現在、自分たちで建物の取り壊しを行い、中の荷物を代替え地に移動させ、代替え地では自分たちの住むスペースを整え、義肢製作所となるところに機械の設置などをしているところです。それらの作業については、また追って投稿したいと思います。
そんなわけで、ワンラブが始まって23年、そしてこの場所に移動して20年経った今、残念ながら政府の政策により、悲しい結果となった次第です。
ただ私たちは決してルワンダでの障害者支援の活動を止める気はありません。私たちにはこれしかありません。だから何とか良い方向に向かうよう、これからも努力をしていきたいと思います。
幸い、ワンラブランドからちょっとだけ離れたところに、ガテラの所有している土地があり、去年読売国際協力賞をいただいたときの賞金を使いながら、少しずつ終の棲家を作り始めていたので、完成がいつになるかはわかりませんが、将来そこに移り、またしっかりと義足の製作をしたいと思っています。それまでは政府からの代替え地で少しずつ義足を作りながら活動を続けたいと思います。
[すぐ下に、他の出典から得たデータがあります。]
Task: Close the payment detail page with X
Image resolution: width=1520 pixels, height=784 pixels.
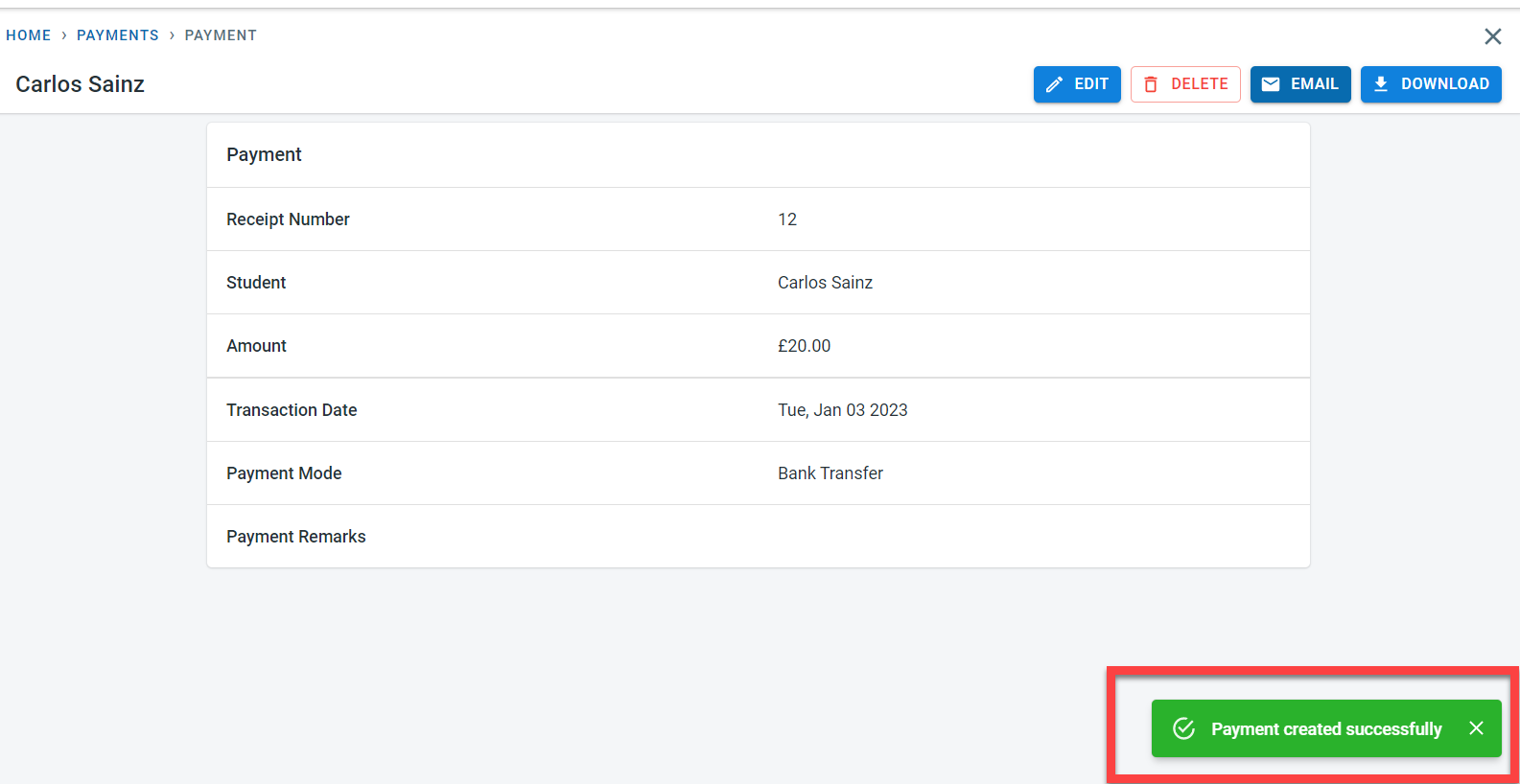Action: pyautogui.click(x=1492, y=36)
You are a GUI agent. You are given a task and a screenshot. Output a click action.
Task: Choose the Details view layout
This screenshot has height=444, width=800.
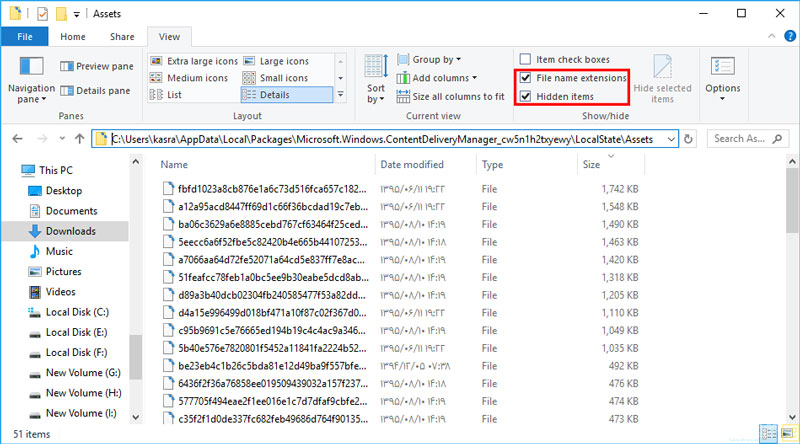point(287,94)
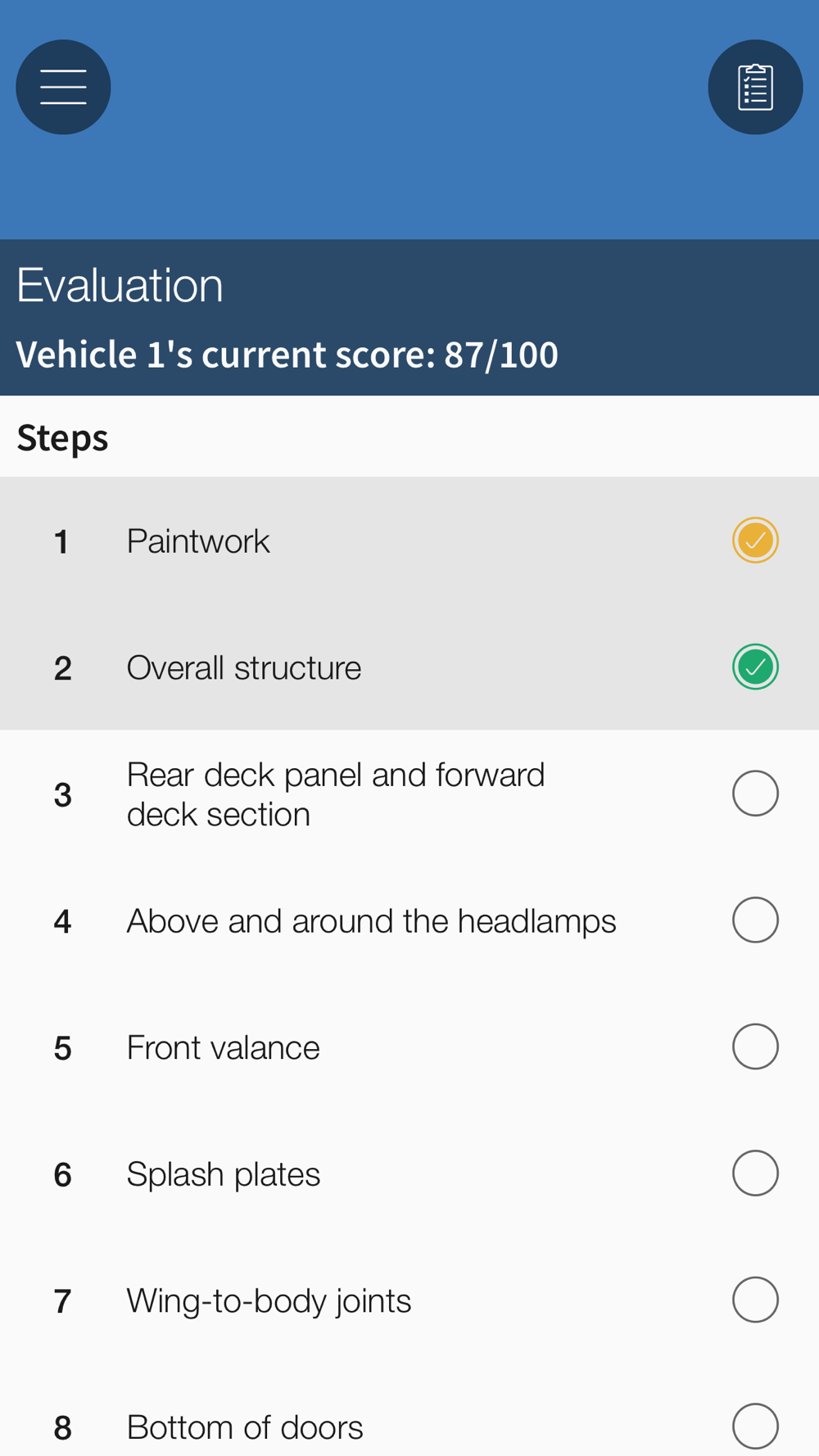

そんなわけで皆さまが知っているワンラブランド、なくなりました。いつかは来ることと構えていましたが、やはりガテラも私も喪失感は大きく、かといって悲しんでもいられないので、今日もサモサと牛乳を口にしながら、再び泥だらけになり、建物の解体、荷物の移動をしております。
どうぞ皆さま、私たちが一日も早く元通りのワンラブになれるよう、応援してください。みんなの応援が私たちの力です。そして今回の帰国時には、新しい建物を建てるための資金のお願いをしてしまいますが、ご協力が可能な方、どうぞ私たちに資金援助をしてください。